An exact copy of all the entries below is what this task needs.

### DATA FOR THE TASK
>>

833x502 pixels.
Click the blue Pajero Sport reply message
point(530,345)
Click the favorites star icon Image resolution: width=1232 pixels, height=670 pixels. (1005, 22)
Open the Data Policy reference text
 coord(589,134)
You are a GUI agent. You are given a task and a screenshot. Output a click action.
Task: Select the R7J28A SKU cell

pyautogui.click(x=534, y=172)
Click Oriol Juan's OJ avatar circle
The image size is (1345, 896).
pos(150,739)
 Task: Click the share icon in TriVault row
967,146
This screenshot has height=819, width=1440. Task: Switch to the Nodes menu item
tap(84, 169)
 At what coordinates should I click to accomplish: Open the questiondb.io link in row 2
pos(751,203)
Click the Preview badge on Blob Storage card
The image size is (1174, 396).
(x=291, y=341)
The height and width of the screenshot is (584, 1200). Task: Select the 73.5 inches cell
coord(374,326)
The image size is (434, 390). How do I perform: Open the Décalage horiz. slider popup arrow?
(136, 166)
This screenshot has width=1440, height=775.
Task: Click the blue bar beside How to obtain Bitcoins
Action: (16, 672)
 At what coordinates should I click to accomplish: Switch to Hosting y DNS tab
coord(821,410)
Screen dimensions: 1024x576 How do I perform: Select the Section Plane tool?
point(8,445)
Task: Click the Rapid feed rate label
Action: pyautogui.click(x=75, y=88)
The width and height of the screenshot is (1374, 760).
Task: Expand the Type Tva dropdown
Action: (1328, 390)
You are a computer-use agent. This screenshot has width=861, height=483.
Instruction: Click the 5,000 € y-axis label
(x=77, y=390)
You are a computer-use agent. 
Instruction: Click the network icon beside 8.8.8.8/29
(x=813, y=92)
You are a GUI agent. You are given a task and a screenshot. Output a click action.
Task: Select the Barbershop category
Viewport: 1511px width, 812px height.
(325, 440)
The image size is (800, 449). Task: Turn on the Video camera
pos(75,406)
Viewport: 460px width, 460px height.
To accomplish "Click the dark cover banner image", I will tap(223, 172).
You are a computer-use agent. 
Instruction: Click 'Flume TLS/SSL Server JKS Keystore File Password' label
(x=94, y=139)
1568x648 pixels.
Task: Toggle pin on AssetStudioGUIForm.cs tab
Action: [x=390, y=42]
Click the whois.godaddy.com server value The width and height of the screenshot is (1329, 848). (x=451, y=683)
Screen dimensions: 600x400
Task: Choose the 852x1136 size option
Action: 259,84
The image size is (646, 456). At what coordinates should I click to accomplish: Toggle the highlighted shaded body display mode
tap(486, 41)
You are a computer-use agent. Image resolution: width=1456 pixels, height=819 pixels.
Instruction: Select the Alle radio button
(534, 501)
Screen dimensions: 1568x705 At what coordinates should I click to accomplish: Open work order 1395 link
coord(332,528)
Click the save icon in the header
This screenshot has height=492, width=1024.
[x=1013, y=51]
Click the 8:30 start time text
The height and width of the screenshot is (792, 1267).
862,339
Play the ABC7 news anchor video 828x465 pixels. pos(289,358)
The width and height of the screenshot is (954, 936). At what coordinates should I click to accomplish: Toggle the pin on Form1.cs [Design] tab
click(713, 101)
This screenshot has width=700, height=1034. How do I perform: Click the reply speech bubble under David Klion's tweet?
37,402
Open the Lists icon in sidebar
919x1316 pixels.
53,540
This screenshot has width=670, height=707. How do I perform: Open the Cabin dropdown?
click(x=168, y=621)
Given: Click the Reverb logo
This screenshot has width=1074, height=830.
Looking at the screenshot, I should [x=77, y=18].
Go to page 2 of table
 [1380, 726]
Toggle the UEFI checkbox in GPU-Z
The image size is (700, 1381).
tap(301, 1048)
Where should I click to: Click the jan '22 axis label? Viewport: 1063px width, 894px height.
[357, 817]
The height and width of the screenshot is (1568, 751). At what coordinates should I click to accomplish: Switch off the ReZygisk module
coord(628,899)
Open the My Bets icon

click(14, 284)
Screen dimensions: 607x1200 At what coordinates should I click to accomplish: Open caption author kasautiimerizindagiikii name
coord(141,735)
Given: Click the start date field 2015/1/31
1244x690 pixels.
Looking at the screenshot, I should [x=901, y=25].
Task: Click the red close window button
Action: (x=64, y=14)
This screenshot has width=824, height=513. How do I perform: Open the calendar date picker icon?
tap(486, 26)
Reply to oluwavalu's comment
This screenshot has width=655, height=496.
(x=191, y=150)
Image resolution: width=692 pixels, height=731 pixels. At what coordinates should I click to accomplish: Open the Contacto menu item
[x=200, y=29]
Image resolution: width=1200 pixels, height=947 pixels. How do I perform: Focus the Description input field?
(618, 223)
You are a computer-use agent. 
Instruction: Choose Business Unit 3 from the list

<<

### WRITTEN ANSWER
833x502 pixels.
Click the blue Pajero Sport reply message
point(530,345)
Click the favorites star icon Image resolution: width=1232 pixels, height=670 pixels. (1005, 22)
Open the Data Policy reference text
 coord(589,134)
You are a GUI agent. You are given a task and a screenshot. Output a click action.
Task: Select the R7J28A SKU cell

pyautogui.click(x=534, y=172)
Click Oriol Juan's OJ avatar circle
The image size is (1345, 896).
pos(150,739)
 Task: Click the share icon in TriVault row
967,146
This screenshot has height=819, width=1440. Task: Switch to the Nodes menu item
tap(84, 169)
 At what coordinates should I click to accomplish: Open the questiondb.io link in row 2
pos(751,203)
Click the Preview badge on Blob Storage card
The image size is (1174, 396).
(x=291, y=341)
The height and width of the screenshot is (584, 1200). Task: Select the 73.5 inches cell
coord(374,326)
The image size is (434, 390). How do I perform: Open the Décalage horiz. slider popup arrow?
(136, 166)
This screenshot has width=1440, height=775.
Task: Click the blue bar beside How to obtain Bitcoins
Action: (16, 672)
 At what coordinates should I click to accomplish: Switch to Hosting y DNS tab
coord(821,410)
Screen dimensions: 1024x576 How do I perform: Select the Section Plane tool?
point(8,445)
Task: Click the Rapid feed rate label
Action: pyautogui.click(x=75, y=88)
The width and height of the screenshot is (1374, 760).
Task: Expand the Type Tva dropdown
Action: (1328, 390)
You are a computer-use agent. This screenshot has width=861, height=483.
Instruction: Click the 5,000 € y-axis label
(x=77, y=390)
You are a computer-use agent. 
Instruction: Click the network icon beside 8.8.8.8/29
(x=813, y=92)
You are a GUI agent. You are given a task and a screenshot. Output a click action.
Task: Select the Barbershop category
Viewport: 1511px width, 812px height.
(325, 440)
The image size is (800, 449). Task: Turn on the Video camera
pos(75,406)
Viewport: 460px width, 460px height.
To accomplish "Click the dark cover banner image", I will tap(223, 172).
You are a computer-use agent. 
Instruction: Click 'Flume TLS/SSL Server JKS Keystore File Password' label
(x=94, y=139)
1568x648 pixels.
Task: Toggle pin on AssetStudioGUIForm.cs tab
Action: [x=390, y=42]
Click the whois.godaddy.com server value The width and height of the screenshot is (1329, 848). (x=451, y=683)
Screen dimensions: 600x400
Task: Choose the 852x1136 size option
Action: 259,84
The image size is (646, 456). At what coordinates should I click to accomplish: Toggle the highlighted shaded body display mode
tap(486, 41)
You are a computer-use agent. Image resolution: width=1456 pixels, height=819 pixels.
Instruction: Select the Alle radio button
(534, 501)
Screen dimensions: 1568x705 At what coordinates should I click to accomplish: Open work order 1395 link
coord(332,528)
Click the save icon in the header
This screenshot has height=492, width=1024.
[x=1013, y=51]
Click the 8:30 start time text
The height and width of the screenshot is (792, 1267).
862,339
Play the ABC7 news anchor video 828x465 pixels. pos(289,358)
The width and height of the screenshot is (954, 936). At what coordinates should I click to accomplish: Toggle the pin on Form1.cs [Design] tab
click(713, 101)
This screenshot has width=700, height=1034. How do I perform: Click the reply speech bubble under David Klion's tweet?
37,402
Open the Lists icon in sidebar
919x1316 pixels.
53,540
This screenshot has width=670, height=707. How do I perform: Open the Cabin dropdown?
click(x=168, y=621)
Given: Click the Reverb logo
This screenshot has width=1074, height=830.
Looking at the screenshot, I should [x=77, y=18].
Go to page 2 of table
 [1380, 726]
Toggle the UEFI checkbox in GPU-Z
The image size is (700, 1381).
tap(301, 1048)
Where should I click to: Click the jan '22 axis label? Viewport: 1063px width, 894px height.
[357, 817]
The height and width of the screenshot is (1568, 751). At what coordinates should I click to accomplish: Switch off the ReZygisk module
coord(628,899)
Open the My Bets icon

click(14, 284)
Screen dimensions: 607x1200 At what coordinates should I click to accomplish: Open caption author kasautiimerizindagiikii name
coord(141,735)
Given: Click the start date field 2015/1/31
1244x690 pixels.
Looking at the screenshot, I should [x=901, y=25].
Task: Click the red close window button
Action: (x=64, y=14)
This screenshot has width=824, height=513. How do I perform: Open the calendar date picker icon?
tap(486, 26)
Reply to oluwavalu's comment
This screenshot has width=655, height=496.
(x=191, y=150)
Image resolution: width=692 pixels, height=731 pixels. At what coordinates should I click to accomplish: Open the Contacto menu item
[x=200, y=29]
Image resolution: width=1200 pixels, height=947 pixels. How do I perform: Focus the Description input field?
(618, 223)
You are a computer-use agent. 
Instruction: Choose Business Unit 3 from the list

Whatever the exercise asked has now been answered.